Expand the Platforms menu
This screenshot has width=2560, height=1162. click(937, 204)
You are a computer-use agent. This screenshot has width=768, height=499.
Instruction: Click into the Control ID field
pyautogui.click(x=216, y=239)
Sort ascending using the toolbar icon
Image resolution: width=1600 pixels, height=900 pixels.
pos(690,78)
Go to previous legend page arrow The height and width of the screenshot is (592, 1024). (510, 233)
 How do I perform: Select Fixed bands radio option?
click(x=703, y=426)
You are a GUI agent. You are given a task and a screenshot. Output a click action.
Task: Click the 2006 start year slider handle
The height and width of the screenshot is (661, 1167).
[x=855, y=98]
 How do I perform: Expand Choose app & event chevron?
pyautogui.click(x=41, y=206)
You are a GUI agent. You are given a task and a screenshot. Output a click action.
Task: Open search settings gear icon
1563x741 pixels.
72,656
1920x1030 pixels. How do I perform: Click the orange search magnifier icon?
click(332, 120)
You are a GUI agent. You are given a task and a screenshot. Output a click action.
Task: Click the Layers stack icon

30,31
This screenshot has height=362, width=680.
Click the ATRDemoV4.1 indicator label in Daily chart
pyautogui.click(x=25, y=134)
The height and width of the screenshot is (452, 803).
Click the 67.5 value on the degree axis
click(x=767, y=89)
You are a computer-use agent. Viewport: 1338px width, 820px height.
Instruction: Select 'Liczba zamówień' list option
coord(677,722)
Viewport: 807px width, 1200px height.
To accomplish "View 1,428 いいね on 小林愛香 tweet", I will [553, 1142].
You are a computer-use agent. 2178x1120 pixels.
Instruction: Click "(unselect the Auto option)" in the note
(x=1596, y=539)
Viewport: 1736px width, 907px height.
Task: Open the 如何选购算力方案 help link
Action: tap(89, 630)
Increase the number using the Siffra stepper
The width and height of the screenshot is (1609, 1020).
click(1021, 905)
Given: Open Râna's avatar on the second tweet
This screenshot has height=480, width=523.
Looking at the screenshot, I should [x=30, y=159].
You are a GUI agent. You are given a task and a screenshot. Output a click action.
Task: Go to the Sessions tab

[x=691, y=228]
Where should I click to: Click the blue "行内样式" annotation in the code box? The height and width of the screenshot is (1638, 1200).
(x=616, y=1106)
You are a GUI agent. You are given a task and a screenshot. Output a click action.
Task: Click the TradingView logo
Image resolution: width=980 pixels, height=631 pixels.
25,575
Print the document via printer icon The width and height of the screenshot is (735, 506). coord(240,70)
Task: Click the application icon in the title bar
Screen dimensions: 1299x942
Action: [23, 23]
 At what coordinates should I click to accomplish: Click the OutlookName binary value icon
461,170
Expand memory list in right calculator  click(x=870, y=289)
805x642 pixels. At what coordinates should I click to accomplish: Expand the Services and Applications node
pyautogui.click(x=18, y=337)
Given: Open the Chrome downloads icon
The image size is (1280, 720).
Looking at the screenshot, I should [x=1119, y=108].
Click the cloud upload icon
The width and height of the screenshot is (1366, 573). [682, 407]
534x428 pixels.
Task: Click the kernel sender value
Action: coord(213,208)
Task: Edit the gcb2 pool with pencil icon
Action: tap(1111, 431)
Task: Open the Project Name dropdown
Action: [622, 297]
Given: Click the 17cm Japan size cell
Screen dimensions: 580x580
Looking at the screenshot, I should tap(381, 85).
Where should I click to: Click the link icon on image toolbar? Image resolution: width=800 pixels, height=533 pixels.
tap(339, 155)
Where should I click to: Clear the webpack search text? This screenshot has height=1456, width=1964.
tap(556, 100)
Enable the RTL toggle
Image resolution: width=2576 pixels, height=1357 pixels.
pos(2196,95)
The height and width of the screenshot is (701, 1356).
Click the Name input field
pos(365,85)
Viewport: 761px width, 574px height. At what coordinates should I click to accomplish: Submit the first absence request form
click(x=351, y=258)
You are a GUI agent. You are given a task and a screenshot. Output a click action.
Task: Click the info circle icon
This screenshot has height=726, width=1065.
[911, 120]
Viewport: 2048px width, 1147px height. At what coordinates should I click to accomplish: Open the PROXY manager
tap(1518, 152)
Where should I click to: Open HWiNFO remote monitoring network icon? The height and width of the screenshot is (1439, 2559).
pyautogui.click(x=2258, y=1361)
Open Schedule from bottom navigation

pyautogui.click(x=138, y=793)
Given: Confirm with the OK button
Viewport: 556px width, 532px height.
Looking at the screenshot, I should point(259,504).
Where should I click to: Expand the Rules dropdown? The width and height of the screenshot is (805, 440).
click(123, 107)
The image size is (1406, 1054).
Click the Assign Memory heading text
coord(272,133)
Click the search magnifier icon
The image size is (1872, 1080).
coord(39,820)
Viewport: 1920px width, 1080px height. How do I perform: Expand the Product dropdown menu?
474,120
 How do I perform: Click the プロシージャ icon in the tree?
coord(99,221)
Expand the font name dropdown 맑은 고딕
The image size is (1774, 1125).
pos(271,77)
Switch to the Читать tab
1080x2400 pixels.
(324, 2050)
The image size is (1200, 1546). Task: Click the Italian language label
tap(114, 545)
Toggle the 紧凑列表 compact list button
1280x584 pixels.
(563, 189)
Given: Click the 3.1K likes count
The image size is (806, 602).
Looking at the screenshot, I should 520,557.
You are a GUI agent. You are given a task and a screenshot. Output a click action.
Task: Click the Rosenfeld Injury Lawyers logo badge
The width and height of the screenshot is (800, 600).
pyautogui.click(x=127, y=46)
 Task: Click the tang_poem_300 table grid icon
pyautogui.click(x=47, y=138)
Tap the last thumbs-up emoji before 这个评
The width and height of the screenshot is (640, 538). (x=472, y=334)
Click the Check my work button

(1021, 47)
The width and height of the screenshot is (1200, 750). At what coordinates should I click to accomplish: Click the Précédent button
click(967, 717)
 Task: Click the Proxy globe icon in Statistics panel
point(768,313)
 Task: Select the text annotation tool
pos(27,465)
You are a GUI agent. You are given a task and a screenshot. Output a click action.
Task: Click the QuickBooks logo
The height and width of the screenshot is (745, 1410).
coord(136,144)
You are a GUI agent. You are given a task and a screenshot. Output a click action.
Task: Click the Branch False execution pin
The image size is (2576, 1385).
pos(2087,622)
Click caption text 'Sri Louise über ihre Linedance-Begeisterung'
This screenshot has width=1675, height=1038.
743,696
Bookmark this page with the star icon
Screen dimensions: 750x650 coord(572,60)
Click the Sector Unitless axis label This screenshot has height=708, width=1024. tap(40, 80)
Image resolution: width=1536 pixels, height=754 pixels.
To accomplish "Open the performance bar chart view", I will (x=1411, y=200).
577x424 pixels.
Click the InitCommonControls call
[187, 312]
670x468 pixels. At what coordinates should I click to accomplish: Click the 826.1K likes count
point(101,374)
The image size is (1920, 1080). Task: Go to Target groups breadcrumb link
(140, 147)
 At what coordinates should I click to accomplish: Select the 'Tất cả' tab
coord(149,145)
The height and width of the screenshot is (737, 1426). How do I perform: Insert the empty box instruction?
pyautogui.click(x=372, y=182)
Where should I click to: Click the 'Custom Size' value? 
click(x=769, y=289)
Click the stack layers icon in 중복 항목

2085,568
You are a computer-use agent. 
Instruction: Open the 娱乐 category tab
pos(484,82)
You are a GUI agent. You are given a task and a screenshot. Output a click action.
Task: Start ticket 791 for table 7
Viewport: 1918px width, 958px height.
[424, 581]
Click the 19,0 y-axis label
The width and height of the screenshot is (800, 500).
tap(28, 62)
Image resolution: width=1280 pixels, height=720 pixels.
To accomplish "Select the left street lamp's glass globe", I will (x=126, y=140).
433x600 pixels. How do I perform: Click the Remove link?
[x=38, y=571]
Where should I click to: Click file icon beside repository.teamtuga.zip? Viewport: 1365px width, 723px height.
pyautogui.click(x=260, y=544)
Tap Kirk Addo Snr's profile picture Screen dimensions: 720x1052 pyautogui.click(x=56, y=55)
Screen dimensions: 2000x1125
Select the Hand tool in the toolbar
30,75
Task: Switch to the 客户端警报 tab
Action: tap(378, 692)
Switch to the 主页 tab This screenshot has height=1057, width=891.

+++

■ Stated problem:
Give the stretch of lines from the line that contains "The image size is (1406, 1054)." through the line that contains "Click the Sector" again, with "GUI agent" replaced by "computer-use agent" and everything else unchanged.

■ Exercise answer:
The image size is (1406, 1054).
Click the Assign Memory heading text
coord(272,133)
Click the search magnifier icon
The image size is (1872, 1080).
coord(39,820)
Viewport: 1920px width, 1080px height. How do I perform: Expand the Product dropdown menu?
474,120
 How do I perform: Click the プロシージャ icon in the tree?
coord(99,221)
Expand the font name dropdown 맑은 고딕
The image size is (1774, 1125).
pos(271,77)
Switch to the Читать tab
1080x2400 pixels.
(324, 2050)
The image size is (1200, 1546). Task: Click the Italian language label
tap(114, 545)
Toggle the 紧凑列表 compact list button
1280x584 pixels.
(563, 189)
Given: Click the 3.1K likes count
The image size is (806, 602).
Looking at the screenshot, I should 520,557.
You are a computer-use agent. You are given a task and a screenshot. Output a click action.
Task: Click the Rosenfeld Injury Lawyers logo badge
The width and height of the screenshot is (800, 600).
pyautogui.click(x=127, y=46)
 Task: Click the tang_poem_300 table grid icon
pyautogui.click(x=47, y=138)
Tap the last thumbs-up emoji before 这个评
The width and height of the screenshot is (640, 538). (x=472, y=334)
Click the Check my work button

(1021, 47)
The width and height of the screenshot is (1200, 750). At what coordinates should I click to accomplish: Click the Précédent button
click(967, 717)
 Task: Click the Proxy globe icon in Statistics panel
point(768,313)
 Task: Select the text annotation tool
pos(27,465)
You are a computer-use agent. You are given a task and a screenshot. Output a click action.
Task: Click the QuickBooks logo
The height and width of the screenshot is (745, 1410).
coord(136,144)
You are a computer-use agent. You are given a task and a screenshot. Output a click action.
Task: Click the Branch False execution pin
The image size is (2576, 1385).
pos(2087,622)
Click caption text 'Sri Louise über ihre Linedance-Begeisterung'
This screenshot has width=1675, height=1038.
743,696
Bookmark this page with the star icon
Screen dimensions: 750x650 coord(572,60)
Click the Sector Unitless axis label This screenshot has height=708, width=1024. tap(40, 80)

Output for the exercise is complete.